3. Development Guidelines and Conventions

  • Guidelines
    • Apart from source code, any build artifacts (e.g., Maven's target folder, .idea folder, etc.) must not be committed to the source repository and should be added to the .gitignore file
    • Developers must strictly follow the agreed-upon gitflow branch management process, switching to the designated branch for developing the corresponding features
    • After completing a task, thorough self-testing based on test cases must be performed before pushing to develop.

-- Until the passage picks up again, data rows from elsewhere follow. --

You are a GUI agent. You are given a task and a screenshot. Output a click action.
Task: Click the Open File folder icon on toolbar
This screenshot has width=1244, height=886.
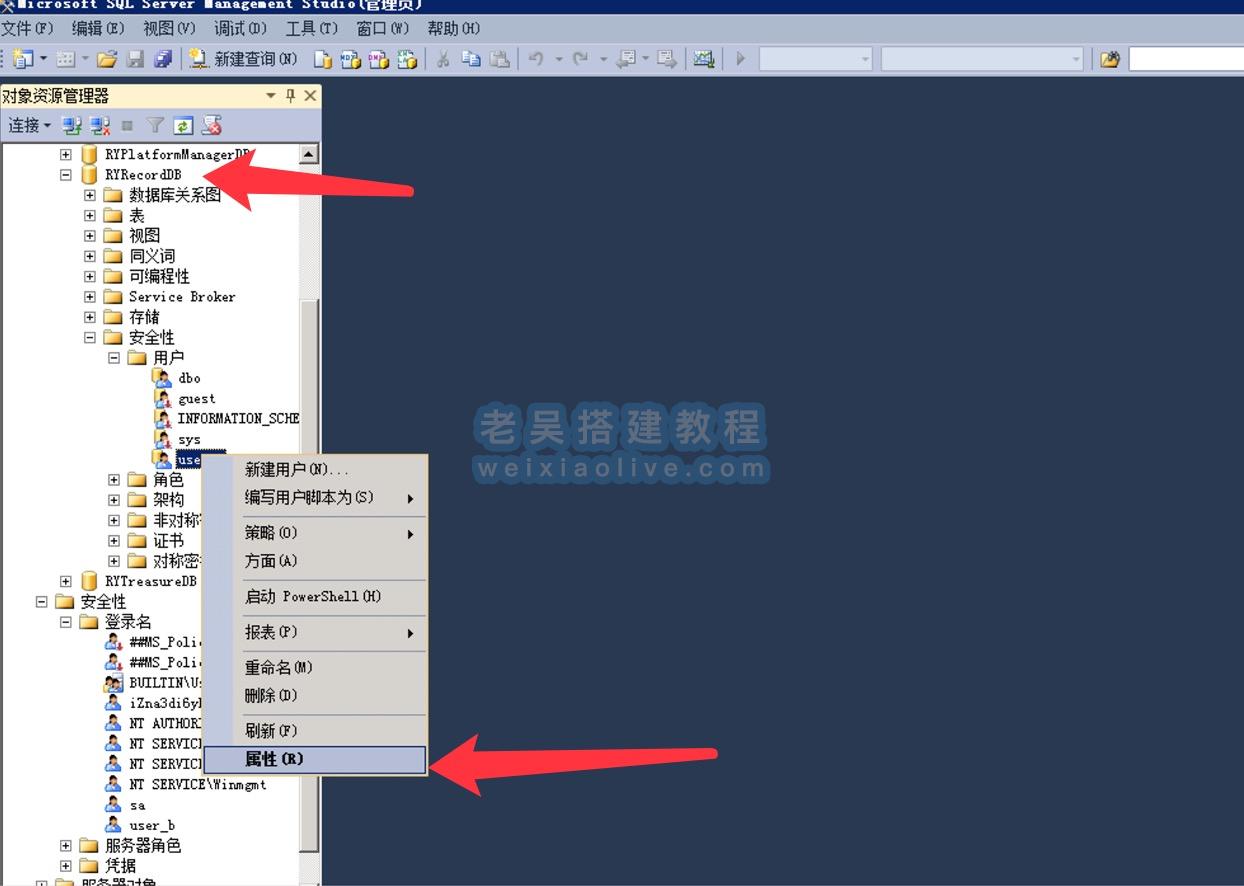(107, 59)
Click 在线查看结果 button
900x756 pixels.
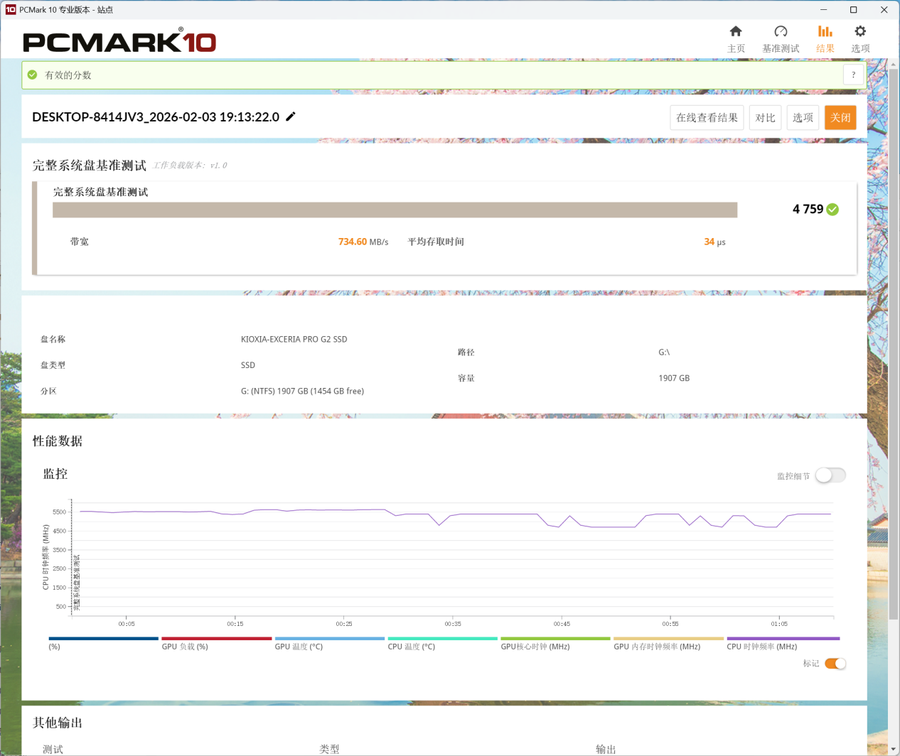[706, 118]
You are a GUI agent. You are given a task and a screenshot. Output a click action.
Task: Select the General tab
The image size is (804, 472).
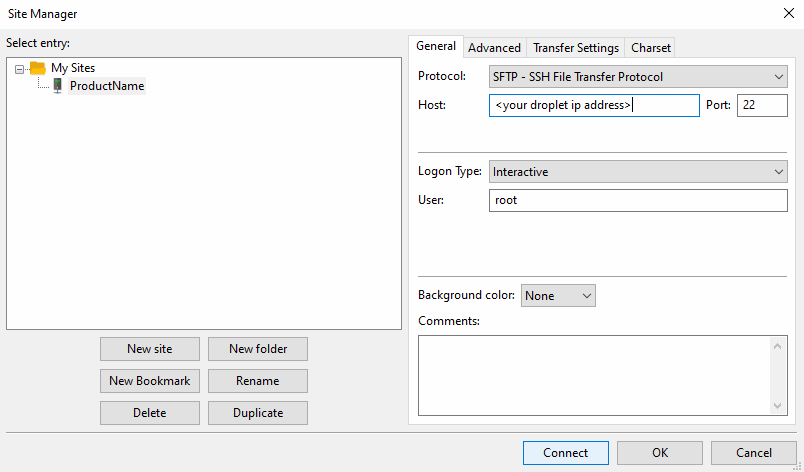pos(436,46)
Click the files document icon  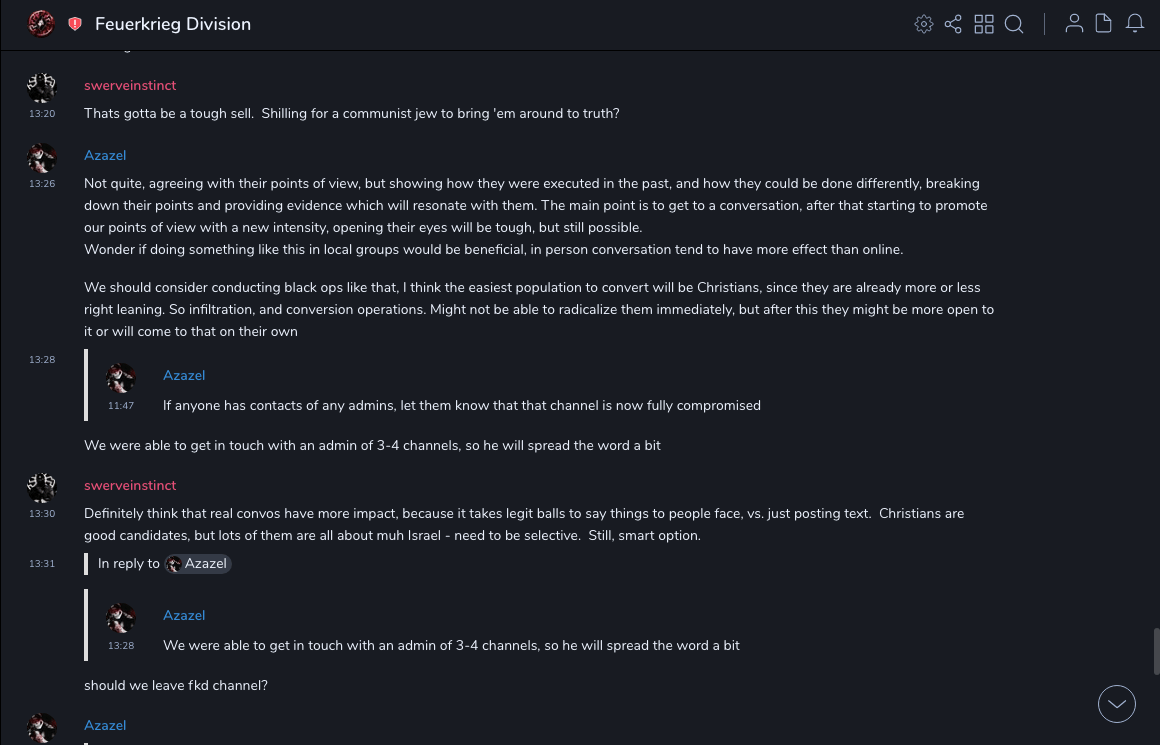click(1104, 24)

It is strictly prohibited to push code that fails compilation or is incomplete to remote branches
  • Conventions:
    • Main branch name: master; Main development branch: develop
    • Tag name: v*.release, where "*" is the version number, "release" is lowercase, e.g., v1.0.0.release
    • Feature development branch name: feature-, where "" is the corresponding task number from Jira (Aone)
    • Release branch name: release-, where "" is the version number, "release" is lowercase, e.g., release-1.0.0. Bug fix branches on the release branch are named bugfix-*
    • Bug fix branch for master: hotfix-, where "" is the corresponding task number from Jira (Aone)

Testing Section

A full cycle exercising the workflow: initialize a repo, push the long-running branches, develop a feature, and merge it back into develop.

bash
# 1. Initialize gitflow locally and push the long-running branches
git init
git flow init -d                              # -d: accept default branch names (master/develop)
git remote add origin [email protected]:owner/repo.git
git push -u origin master
git push -u origin develop
bash
# 2. Simulate a separate developer cloning the repo
mkdir -p ~/tmp/work && cd ~/tmp/work
git clone [email protected]:owner/repo.git
cd repo
git flow init -d                              # required once per local clone
bash
# 3. Start a feature, commit work, and publish the branch
git flow feature start TICKET-123             # creates & checks out feature/TICKET-123
# ... edit files ...
git add .
git commit -m "feat: add login form"
git flow feature publish TICKET-123           # pushes feature/TICKET-123 to origin
git push                                      # subsequent commits track upstream
bash
# 4. Finish the feature: merge into develop and clean up
git flow feature finish TICKET-123            # merges into develop, deletes local branch
git push origin --delete feature/TICKET-123   # also remove the remote branch
git push origin develop                       # push the merge commit

After feature finish, the new feature is merged into develop. The release and hotfix cycles follow the same shape via git flow release start/finish and git flow hotfix start/finish.